Monday, March 26, 2007

Huckleberry Finn

What a delightful adventure to navigate the Mississippi with Huck Finn and Jim. Mark Twain captures the dialogue and the drawl of the south and captivates us with the escapades of the runaways. The language becomes synonymous with the flowing river moving us downstream and more deeply into the story. Twain threads both of these characters and their companion Tom Sawyer through many tight holes. They are always caught in their mischief, knotted in a web of white lies and charades . The magic of character and language are embedded in humor, but often a chuckle leads to the deeper moral question of slavery, of government, and of religion. Twain has created these characters many times over, dressing them in roles to keep their identities hidden. Both Huck and Jim, at one point, are attired as women - none too successfully. We see Huck and Tom charading as others and getting lost in their new family trees - Huck as Tom Sawyer and then Tom as Sid Sawyer. Jim also gets to play a frightening creature to scare others who might find him on the raft; at one point he is pretending to be a runaway slave, which is the truth in disguise.
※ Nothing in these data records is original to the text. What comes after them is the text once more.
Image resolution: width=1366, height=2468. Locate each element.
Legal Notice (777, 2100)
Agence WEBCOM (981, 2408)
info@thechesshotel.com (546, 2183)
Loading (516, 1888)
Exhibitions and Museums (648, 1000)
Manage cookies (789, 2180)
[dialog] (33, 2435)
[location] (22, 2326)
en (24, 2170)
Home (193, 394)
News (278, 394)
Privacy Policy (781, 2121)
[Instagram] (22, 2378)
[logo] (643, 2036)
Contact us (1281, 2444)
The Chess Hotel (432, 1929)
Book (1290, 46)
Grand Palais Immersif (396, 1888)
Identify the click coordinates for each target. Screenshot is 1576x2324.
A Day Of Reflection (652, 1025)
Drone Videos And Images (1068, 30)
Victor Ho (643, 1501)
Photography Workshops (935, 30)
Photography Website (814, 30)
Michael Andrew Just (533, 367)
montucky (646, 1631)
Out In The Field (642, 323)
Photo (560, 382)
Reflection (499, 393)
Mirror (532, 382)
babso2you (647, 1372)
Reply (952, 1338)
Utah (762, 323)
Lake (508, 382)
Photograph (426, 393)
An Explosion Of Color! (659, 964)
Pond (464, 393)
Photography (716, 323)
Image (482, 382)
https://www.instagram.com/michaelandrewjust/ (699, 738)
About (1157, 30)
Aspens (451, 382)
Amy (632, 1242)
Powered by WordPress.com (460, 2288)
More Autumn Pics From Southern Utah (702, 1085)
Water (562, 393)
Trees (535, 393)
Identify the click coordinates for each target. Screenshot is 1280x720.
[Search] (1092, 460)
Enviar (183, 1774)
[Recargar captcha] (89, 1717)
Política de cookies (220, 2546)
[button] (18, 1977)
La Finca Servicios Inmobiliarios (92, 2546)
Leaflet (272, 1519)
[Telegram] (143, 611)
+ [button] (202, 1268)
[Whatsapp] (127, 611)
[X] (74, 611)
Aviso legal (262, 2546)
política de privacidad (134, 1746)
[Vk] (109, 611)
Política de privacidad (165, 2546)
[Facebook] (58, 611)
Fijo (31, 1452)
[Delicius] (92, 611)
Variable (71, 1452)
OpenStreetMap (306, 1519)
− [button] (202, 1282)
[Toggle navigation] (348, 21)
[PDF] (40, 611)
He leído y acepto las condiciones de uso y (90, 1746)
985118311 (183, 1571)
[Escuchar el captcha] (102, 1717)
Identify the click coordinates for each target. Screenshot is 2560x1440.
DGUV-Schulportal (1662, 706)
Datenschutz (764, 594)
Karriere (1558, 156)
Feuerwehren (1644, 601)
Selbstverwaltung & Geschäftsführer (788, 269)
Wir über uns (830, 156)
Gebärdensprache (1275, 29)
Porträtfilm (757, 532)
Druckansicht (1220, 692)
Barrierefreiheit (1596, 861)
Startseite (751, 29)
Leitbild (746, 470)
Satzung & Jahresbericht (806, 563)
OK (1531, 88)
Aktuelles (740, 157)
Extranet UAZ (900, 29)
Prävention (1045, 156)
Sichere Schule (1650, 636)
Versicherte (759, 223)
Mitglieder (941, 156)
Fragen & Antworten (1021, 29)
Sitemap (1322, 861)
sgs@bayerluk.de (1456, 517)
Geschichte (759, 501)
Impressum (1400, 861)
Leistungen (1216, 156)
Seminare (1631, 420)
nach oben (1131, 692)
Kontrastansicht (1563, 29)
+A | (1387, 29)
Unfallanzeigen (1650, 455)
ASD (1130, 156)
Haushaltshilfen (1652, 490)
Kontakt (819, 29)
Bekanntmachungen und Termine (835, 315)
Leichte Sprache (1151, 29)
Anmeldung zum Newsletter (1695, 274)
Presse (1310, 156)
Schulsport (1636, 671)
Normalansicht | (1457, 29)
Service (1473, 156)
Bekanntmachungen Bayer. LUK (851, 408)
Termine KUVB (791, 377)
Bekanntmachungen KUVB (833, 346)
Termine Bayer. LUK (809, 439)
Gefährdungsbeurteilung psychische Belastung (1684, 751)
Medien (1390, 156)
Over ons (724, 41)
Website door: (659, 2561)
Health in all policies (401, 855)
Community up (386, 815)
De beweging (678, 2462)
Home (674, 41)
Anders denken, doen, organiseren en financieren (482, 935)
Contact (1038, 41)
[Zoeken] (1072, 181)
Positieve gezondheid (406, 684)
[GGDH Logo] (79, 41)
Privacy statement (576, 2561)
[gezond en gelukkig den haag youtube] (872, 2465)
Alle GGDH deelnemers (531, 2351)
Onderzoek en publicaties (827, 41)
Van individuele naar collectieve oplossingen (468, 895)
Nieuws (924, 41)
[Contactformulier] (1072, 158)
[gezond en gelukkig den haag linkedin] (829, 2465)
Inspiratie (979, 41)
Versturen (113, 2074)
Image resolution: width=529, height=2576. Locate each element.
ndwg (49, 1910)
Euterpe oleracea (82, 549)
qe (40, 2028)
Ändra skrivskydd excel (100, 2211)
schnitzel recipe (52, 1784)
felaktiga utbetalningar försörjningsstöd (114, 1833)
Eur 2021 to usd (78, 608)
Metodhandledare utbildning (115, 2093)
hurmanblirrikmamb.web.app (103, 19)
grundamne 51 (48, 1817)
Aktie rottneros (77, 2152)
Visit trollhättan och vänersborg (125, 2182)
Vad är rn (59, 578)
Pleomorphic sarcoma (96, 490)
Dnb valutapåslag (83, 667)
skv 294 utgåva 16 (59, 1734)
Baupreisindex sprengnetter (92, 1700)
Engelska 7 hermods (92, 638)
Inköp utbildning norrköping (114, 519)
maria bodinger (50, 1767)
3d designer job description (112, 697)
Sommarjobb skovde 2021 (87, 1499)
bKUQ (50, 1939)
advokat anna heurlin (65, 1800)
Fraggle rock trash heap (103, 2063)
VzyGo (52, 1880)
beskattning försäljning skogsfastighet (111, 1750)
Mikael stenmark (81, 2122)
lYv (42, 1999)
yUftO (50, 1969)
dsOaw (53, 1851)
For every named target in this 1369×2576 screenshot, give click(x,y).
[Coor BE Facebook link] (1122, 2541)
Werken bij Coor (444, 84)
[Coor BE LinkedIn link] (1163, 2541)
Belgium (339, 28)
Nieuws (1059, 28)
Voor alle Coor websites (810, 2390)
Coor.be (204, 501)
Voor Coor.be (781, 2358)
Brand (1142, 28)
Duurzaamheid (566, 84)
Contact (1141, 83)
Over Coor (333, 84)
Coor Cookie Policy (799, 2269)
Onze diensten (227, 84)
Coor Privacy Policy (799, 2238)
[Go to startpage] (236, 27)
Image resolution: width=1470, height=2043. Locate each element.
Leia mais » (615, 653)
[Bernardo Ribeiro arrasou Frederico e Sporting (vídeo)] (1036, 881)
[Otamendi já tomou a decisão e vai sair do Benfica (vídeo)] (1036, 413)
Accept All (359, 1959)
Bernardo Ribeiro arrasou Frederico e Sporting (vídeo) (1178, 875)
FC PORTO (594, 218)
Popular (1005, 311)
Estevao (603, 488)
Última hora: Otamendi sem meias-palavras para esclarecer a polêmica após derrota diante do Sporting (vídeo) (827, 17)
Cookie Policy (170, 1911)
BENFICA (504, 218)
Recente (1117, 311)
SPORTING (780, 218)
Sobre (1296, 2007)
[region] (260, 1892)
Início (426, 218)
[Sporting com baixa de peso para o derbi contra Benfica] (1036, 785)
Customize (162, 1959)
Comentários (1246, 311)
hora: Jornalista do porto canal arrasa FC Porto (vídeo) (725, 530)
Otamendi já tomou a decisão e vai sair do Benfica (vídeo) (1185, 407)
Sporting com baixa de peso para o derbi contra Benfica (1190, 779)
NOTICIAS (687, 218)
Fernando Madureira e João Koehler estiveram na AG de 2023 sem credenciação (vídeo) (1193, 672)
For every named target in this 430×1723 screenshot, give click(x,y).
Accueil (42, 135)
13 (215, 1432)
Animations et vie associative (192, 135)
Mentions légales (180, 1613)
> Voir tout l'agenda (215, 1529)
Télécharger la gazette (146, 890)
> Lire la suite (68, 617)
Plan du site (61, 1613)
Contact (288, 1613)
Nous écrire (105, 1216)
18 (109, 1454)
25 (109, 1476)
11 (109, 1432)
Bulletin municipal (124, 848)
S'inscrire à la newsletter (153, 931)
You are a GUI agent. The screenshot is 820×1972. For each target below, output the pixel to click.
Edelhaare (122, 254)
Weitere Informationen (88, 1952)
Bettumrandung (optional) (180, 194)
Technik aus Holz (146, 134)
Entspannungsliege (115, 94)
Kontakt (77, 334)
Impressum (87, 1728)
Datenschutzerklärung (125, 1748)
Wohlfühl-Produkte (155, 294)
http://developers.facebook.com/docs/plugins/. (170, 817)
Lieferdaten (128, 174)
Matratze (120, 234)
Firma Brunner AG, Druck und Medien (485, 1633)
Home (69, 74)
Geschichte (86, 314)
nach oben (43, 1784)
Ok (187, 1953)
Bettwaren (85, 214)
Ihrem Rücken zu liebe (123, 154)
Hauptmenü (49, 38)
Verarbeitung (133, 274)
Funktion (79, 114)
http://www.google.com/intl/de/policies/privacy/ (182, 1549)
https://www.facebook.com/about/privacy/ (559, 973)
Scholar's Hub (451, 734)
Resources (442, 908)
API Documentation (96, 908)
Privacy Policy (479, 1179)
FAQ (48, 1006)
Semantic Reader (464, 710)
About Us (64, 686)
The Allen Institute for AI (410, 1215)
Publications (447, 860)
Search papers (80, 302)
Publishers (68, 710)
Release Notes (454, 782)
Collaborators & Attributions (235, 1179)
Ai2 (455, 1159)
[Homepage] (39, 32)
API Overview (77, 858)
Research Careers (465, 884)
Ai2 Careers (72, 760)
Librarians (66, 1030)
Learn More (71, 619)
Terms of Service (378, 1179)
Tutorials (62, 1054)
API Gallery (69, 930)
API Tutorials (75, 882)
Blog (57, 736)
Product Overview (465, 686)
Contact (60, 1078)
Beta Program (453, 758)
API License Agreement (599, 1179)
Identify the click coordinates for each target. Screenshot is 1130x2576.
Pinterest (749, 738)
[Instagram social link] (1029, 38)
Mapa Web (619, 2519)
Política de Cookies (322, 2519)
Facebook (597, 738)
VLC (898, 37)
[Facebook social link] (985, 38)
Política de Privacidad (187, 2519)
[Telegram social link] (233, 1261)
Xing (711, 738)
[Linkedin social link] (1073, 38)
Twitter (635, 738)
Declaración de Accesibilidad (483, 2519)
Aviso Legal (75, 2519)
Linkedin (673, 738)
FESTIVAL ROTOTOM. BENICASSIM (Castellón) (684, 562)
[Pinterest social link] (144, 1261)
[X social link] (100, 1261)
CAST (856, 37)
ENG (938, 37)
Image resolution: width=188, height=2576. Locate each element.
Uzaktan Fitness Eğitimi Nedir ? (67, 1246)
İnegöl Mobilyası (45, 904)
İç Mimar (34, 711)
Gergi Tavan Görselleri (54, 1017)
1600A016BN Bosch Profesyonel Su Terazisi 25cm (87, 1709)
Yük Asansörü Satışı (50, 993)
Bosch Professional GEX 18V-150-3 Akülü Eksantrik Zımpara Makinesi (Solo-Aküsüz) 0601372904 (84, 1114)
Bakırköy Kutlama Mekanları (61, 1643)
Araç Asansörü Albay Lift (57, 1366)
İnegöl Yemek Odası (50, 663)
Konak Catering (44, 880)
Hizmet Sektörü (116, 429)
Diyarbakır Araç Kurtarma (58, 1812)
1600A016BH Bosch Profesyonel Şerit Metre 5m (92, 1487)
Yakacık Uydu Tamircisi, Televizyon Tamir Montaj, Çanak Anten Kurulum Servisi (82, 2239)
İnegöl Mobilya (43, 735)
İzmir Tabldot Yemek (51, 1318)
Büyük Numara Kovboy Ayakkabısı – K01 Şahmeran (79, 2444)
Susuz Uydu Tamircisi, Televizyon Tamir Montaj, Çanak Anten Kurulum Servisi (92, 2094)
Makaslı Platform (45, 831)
On their journey Huck and Jim encounter the duke and the dauphin, another pair pretending to be what they are not and eventually getting caught up in their make believe. We seem them as rapscallions, then as the royal pair, and ultimately on the stage in Shakespearean roles. There are many layers of this fiction. Twain excels at veiling the reality of his characters with other fictional roles and weaving their fortunes and misfortunes into a lively tale. In the end, we can only, like Jim, accept them all these personae as ghosts who will haunt the world of fiction for a long time to come.